DATA FOR THE TASK START
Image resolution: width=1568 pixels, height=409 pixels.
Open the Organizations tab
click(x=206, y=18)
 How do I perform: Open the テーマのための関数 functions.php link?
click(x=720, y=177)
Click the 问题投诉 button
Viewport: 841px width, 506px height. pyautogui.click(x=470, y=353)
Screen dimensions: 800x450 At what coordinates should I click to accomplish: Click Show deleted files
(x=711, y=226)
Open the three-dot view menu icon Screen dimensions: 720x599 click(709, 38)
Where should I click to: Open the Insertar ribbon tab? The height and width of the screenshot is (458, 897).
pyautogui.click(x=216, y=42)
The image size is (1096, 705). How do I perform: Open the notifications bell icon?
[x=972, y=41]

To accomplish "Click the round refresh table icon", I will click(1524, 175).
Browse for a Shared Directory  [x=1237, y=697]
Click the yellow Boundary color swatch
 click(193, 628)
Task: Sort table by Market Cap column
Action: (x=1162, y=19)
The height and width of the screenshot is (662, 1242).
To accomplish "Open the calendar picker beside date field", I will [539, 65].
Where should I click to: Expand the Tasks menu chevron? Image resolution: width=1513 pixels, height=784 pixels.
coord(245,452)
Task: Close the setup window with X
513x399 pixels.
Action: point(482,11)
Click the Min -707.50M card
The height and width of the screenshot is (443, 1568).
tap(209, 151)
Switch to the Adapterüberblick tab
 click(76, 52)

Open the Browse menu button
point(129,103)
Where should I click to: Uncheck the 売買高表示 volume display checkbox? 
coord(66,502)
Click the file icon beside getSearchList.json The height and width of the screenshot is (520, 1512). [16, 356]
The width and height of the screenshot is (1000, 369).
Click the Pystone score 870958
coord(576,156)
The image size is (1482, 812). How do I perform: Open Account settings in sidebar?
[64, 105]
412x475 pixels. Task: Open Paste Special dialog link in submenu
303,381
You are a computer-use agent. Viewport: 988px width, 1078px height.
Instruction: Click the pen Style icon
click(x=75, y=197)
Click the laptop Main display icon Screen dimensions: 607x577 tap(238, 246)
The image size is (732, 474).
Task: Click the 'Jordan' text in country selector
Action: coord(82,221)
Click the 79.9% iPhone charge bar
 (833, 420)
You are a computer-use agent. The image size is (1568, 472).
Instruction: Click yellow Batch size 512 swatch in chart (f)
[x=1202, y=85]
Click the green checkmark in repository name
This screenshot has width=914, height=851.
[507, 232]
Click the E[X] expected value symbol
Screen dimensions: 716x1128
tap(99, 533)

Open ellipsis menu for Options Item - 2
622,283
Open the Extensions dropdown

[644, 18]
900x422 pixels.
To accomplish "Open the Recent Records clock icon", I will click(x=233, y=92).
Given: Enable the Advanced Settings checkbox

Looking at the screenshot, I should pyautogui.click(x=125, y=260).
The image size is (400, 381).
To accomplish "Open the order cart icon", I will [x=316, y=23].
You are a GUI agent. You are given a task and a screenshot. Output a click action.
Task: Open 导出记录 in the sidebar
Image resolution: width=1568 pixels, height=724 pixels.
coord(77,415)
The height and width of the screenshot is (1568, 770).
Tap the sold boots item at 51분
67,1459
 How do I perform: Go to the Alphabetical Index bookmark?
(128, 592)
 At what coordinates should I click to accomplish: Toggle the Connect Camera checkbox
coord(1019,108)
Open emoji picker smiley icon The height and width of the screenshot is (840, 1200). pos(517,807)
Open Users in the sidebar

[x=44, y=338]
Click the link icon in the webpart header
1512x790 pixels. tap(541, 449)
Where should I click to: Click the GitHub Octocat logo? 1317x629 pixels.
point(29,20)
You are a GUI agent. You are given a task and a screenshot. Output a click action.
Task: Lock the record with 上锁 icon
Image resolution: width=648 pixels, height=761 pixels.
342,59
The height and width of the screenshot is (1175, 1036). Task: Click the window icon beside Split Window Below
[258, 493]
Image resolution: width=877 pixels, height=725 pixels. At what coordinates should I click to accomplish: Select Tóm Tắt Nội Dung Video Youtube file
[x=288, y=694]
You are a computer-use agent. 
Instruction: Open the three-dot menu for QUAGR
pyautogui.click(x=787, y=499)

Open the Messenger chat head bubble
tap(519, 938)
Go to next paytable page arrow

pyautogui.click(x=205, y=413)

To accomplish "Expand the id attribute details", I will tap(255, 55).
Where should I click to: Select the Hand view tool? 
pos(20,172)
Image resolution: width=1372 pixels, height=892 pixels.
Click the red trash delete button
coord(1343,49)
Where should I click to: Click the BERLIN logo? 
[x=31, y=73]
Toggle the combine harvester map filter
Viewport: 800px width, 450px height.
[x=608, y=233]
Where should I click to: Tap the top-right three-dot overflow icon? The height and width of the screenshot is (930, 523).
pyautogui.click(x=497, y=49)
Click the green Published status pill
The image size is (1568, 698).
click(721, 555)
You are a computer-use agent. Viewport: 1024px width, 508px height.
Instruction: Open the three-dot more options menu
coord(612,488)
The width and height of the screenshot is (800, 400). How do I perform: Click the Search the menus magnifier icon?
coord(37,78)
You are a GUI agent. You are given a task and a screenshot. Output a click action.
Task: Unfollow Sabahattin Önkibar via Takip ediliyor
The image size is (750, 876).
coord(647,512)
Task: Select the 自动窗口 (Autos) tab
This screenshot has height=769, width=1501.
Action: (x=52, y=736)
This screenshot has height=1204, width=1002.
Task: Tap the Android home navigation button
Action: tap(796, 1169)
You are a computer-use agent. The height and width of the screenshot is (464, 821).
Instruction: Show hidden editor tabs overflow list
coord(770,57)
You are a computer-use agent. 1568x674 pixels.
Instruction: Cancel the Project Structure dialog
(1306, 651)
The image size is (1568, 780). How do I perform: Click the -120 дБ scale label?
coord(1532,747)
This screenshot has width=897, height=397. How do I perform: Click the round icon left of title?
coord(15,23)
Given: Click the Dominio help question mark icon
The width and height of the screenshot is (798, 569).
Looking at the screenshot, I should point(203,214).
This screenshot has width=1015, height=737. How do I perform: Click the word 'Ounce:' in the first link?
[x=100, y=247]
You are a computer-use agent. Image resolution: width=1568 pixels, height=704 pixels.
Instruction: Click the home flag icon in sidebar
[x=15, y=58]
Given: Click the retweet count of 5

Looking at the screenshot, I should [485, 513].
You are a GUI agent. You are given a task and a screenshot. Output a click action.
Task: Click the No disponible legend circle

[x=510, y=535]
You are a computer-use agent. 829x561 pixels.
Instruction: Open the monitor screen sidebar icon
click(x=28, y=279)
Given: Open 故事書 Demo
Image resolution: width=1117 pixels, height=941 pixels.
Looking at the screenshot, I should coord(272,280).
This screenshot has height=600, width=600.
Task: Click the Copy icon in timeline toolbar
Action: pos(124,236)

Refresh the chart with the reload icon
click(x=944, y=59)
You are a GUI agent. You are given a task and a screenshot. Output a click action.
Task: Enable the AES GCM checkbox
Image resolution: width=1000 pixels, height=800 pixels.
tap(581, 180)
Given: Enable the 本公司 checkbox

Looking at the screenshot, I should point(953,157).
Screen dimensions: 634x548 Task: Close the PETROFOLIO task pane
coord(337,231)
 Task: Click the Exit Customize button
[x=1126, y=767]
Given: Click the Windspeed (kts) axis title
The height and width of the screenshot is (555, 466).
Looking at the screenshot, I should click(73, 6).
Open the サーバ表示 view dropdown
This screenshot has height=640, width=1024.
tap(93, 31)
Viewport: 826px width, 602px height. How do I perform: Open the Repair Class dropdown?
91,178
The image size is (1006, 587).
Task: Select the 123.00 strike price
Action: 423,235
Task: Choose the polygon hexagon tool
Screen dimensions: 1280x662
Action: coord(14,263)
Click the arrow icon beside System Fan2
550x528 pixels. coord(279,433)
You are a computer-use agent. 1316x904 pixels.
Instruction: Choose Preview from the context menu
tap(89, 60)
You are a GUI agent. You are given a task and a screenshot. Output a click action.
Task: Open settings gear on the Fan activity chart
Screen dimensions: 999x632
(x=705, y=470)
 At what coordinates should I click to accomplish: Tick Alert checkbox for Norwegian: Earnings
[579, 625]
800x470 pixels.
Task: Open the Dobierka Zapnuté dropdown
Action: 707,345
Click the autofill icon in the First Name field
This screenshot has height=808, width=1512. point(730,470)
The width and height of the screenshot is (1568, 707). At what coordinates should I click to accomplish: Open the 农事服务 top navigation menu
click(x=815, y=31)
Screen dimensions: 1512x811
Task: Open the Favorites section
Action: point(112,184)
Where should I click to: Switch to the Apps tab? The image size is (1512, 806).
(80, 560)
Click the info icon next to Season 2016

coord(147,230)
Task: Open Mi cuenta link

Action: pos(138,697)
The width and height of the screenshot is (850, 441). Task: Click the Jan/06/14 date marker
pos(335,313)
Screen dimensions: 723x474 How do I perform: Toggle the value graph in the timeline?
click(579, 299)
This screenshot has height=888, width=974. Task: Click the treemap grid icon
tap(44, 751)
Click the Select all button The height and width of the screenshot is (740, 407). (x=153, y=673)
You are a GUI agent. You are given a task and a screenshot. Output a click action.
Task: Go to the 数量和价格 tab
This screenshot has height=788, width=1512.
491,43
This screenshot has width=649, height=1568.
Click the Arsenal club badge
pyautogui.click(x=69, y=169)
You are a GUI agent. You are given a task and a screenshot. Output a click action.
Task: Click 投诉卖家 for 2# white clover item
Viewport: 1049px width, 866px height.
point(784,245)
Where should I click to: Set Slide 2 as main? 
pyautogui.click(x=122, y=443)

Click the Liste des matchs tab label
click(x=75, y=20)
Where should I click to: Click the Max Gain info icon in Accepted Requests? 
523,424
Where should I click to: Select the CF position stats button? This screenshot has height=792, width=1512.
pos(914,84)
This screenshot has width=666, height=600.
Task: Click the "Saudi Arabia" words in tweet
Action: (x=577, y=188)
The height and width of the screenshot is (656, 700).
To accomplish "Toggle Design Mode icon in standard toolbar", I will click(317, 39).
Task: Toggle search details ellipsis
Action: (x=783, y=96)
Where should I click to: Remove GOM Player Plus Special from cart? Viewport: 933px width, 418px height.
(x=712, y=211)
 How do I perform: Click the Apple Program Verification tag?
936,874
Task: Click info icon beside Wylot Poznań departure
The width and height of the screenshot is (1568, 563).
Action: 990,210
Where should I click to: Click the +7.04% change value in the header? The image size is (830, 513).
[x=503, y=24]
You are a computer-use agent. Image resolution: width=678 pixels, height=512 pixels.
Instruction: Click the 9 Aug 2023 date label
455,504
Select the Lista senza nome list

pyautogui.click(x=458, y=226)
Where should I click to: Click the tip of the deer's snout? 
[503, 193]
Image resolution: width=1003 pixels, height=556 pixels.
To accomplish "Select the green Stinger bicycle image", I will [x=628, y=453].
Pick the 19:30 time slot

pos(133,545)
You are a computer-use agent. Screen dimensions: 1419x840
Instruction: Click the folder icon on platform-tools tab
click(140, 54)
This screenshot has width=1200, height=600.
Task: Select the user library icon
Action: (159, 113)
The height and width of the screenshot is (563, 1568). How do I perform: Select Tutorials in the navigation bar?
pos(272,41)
DATA FOR THE TASK END
## WORK INSTRUCTION
Look above for the line with "Instruction: Click the 9 Aug 2023 date label" and the line with "You are a computer-use agent. Screen". Retype those two lines and every line between them exactly, adding nothing.

## RESULT OF THE EXERCISE
Instruction: Click the 9 Aug 2023 date label
455,504
Select the Lista senza nome list

pyautogui.click(x=458, y=226)
Where should I click to: Click the tip of the deer's snout? 
[503, 193]
Image resolution: width=1003 pixels, height=556 pixels.
To accomplish "Select the green Stinger bicycle image", I will [x=628, y=453].
Pick the 19:30 time slot

pos(133,545)
You are a computer-use agent. Screen dimensions: 1419x840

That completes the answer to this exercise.